計算機網路 - conntrack

• 計算機網路 - conntrack
  • 參考影片
    • Netdev 2.1 Talk - Netfilters Connection Tracking Subsystem By Florian Westphal
    • Conntrack offload: why and how - DevConf.CZ 2021
    • Netdev 0x13 - Conntrack tales of software datapaths
  • 簡介

參考影片

除了影片之外，可以參考 Cloudfare 部落格的 Conntrack tales - one thousand and one flows 一文。
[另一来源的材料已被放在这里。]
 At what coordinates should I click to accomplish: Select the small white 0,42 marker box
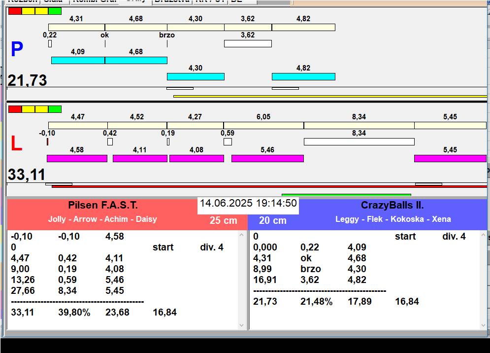[110, 142]
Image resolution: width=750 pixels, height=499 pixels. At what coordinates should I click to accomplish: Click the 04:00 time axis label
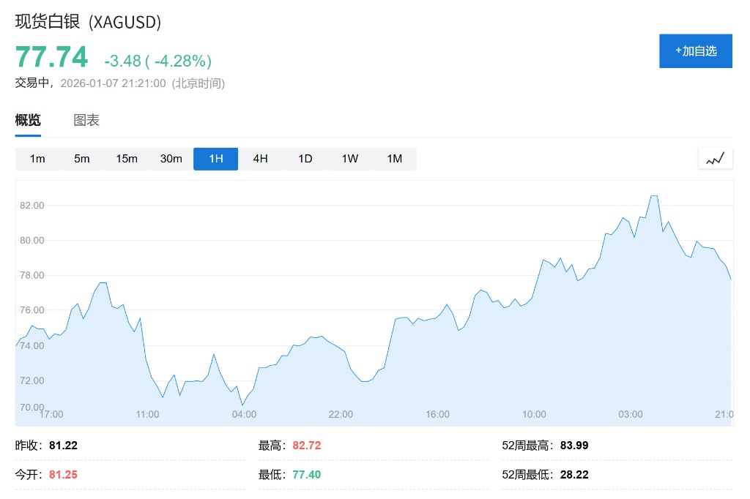(244, 414)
以及下面的部落格文章：

• Connection tracking (conntrack) - Part 1: Modules and Hooks
• Connection tracking (conntrack) - Part 2: Core Implementation
• Connection tracking (conntrack) - Part 3: State and Examples

而 Fedora Magazine 也有關於 Conntrack 的介紹：

1. Network address translation part 1 – packet tracing
2. Network address translation part 2 – the conntrack tool
3. Network address translation part 3 – the conntrack event framework
4. Network address translation part 4 – Conntrack troubleshooting

TODO：使用 iperf3 或 nc 來實驗。

Netdev 2.1 Talk - Netfilters Connection Tracking Subsystem By Florian Westphal

Conntrack offload: why and how - DevConf.CZ 2021

Netdev 0x13 - Conntrack tales of software datapaths

簡介

conntrack (connection tracking) 是 netfilters 中的一大類功能。前面介紹的 nftables 的使用中，大部分都是依照封包本身具有的相關資訊，決定處置的方式。這樣的處理方法稱為 stateless firewall。但這樣的功能未必能充分地表達過濾的語意。在一些通訊協定中，一模一樣的封包在不同通訊階段被發送時，背後可能代表完全不同的意義 (一個明顯的例子是 TCP 的 ACK) 。因此，需要有一些額外的機制把這些因素，或者更明確地說，特定協定當下的「狀態」也納入過濾考量。而這就是 conntrack 的用途。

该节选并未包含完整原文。